With support from the Chemical Measurement and Imaging Program in the Division of Chemistry, and co-funding from the Molecular Biophysics and Cellular Dynamics Clusters in the Division of Molecular and Cellular Biosciences, Dr. Kevin Welsher and his group at Duke University are seeking new ways to enhance understanding of chemical and biological processes by measuring the function of single molecules with high precision. Specifically, they are developing "target-locked" microscopy tools to follow the rapid motions of single proteins and other cellular matter within cells in real time. The information developed in this project will help us Understand the Rules of Life by helping us see what goes on inside biological cells both at high speed and with high resolution. The Welsher group is also developing a set of experiments for the "home spectroscopists" aimed at using smartphones to illustrate the principles of spectroscopy and optics. These experiments illustrate the color components of various samples using simple red-green-blue values. Online videos "Teachable Tidbits" are being developed with an aim of demystifying chemistry concepts that are frequently obscured by mathematics. Finally, the research is guiding graduate students into the field of microscopy, with an emphasis on learning microscopy through relatively simple numerical simulations that the students build from scratch.

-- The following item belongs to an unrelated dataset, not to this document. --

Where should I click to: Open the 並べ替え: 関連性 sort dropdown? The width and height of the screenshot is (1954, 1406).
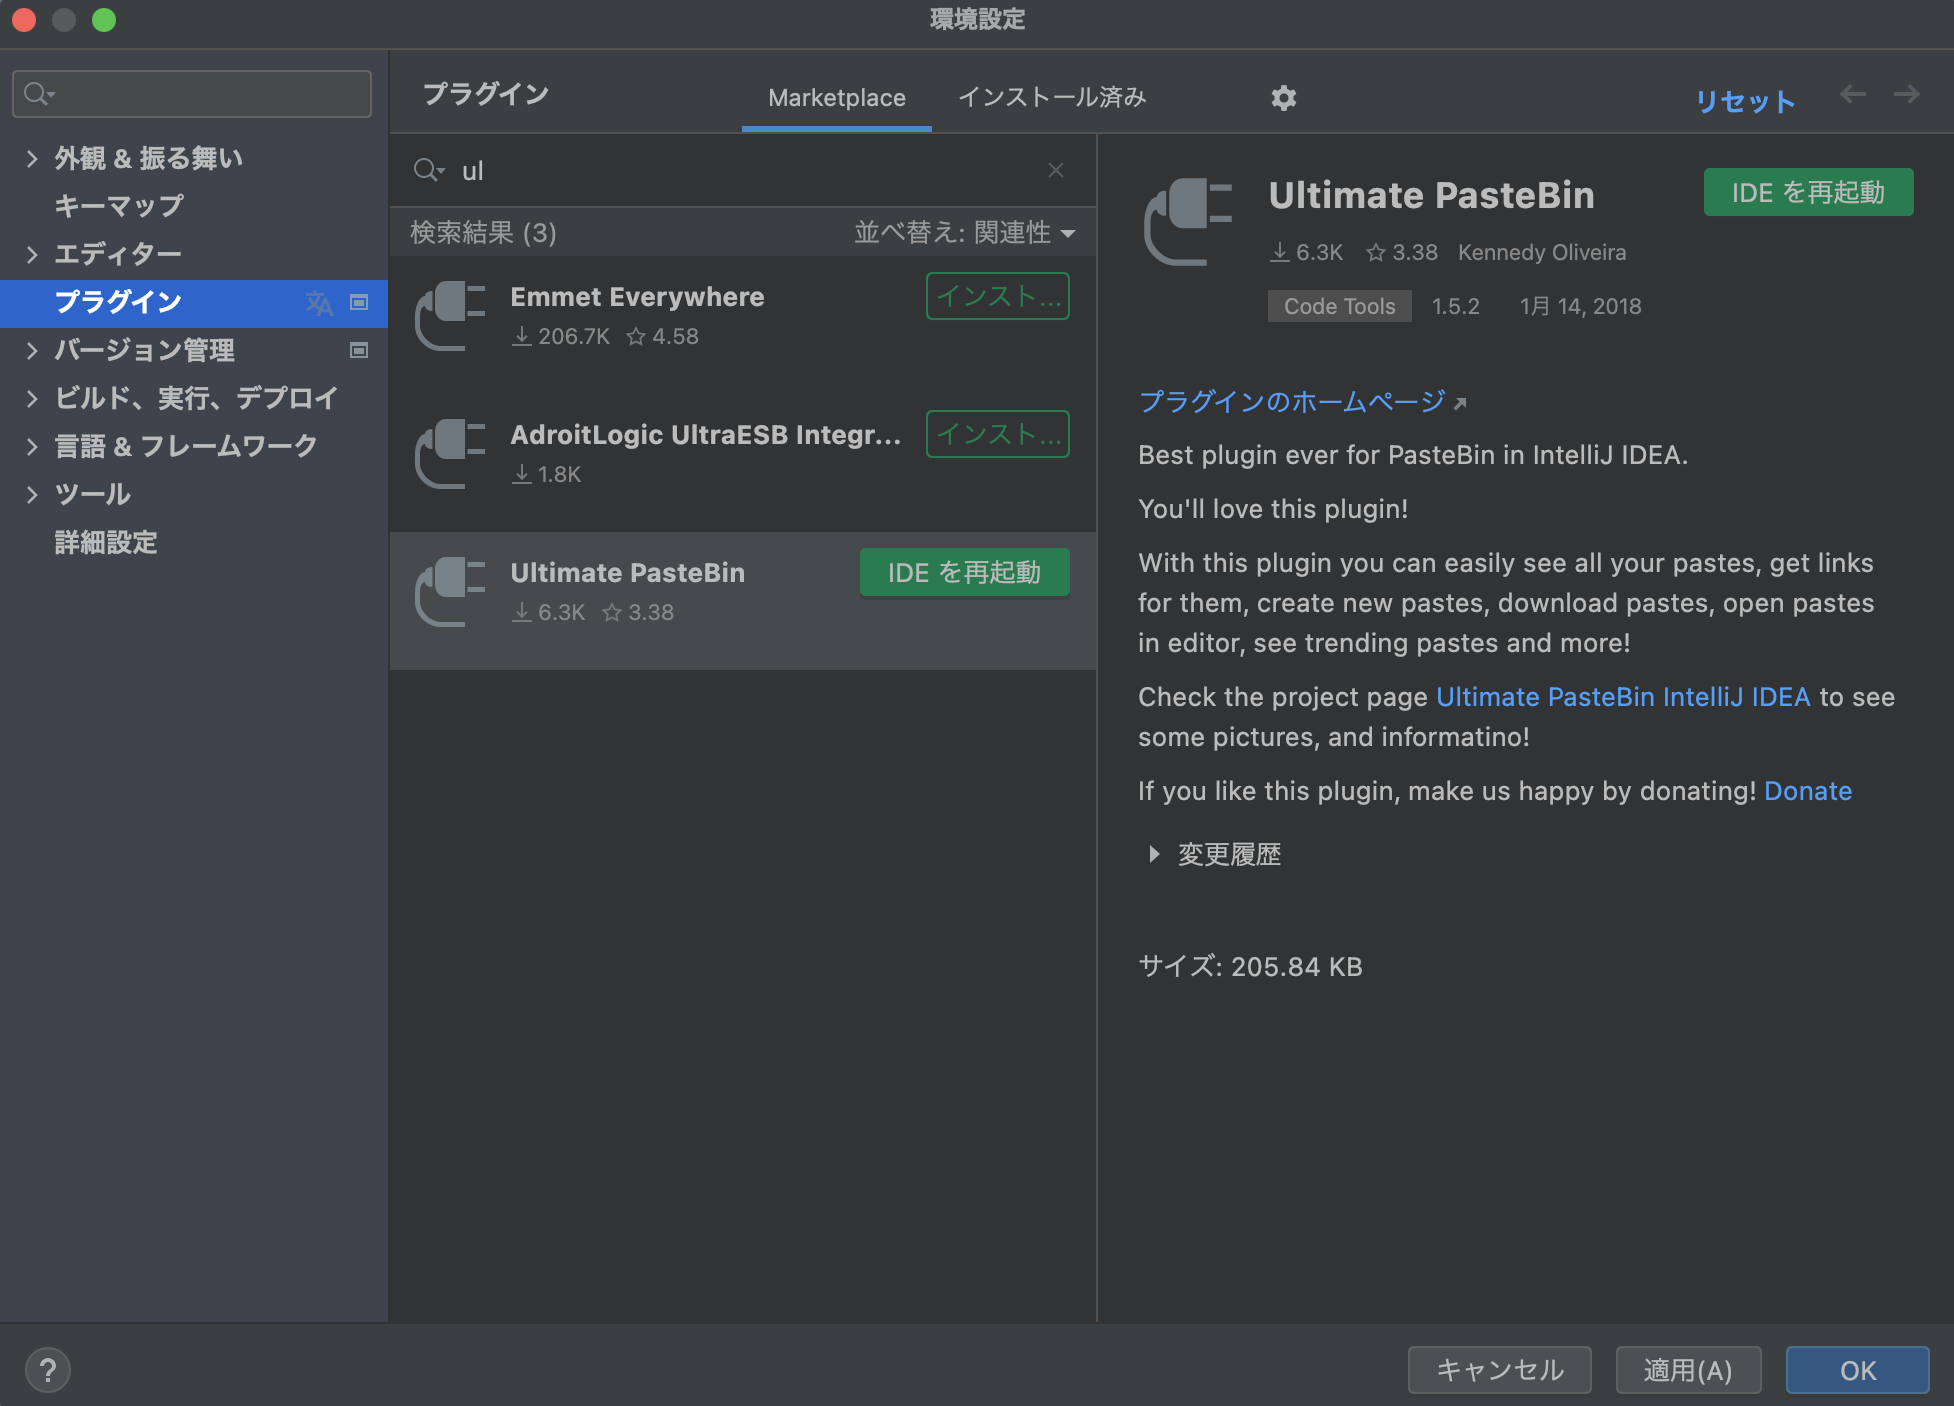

Internal molecular motions of single proteins have traditionally been investigated by single molecule Forster Resonant Energy Transfer (smFRET), which requires that the protein be tethered to a surface so that it remains in the focal volume of a microscope. The Welsher group is developing target-locked smFRET to probe untethered single cytosolic proteins in real-time, thereby enabling studies of the effect of cellular crowding and non-equilibrium environments on fast protein domain motions which have eluded traditional smFRET. The work should provide a more complete picture of the molecular underpinnings of cellular cargo transport by providing simultaneous measurement of "tug-of-war" motions of individual motor proteins and the local nanometer-scale cytoskeletal structure using target-locked super-resolution (TL-SR) microscopy. The high-speed, high-precision tracking and local sub-diffraction imaging of TL-SR may enable distinction between existing models of cargo trafficking. The broader impacts of this CAREER proposal focus on making microscopy and spectroscopy accessible to students at all levels.
This award reflects NSF's statutory mission and has been deemed worthy of support through evaluation using the Foundation's intellectual merit and broader impacts review criteria.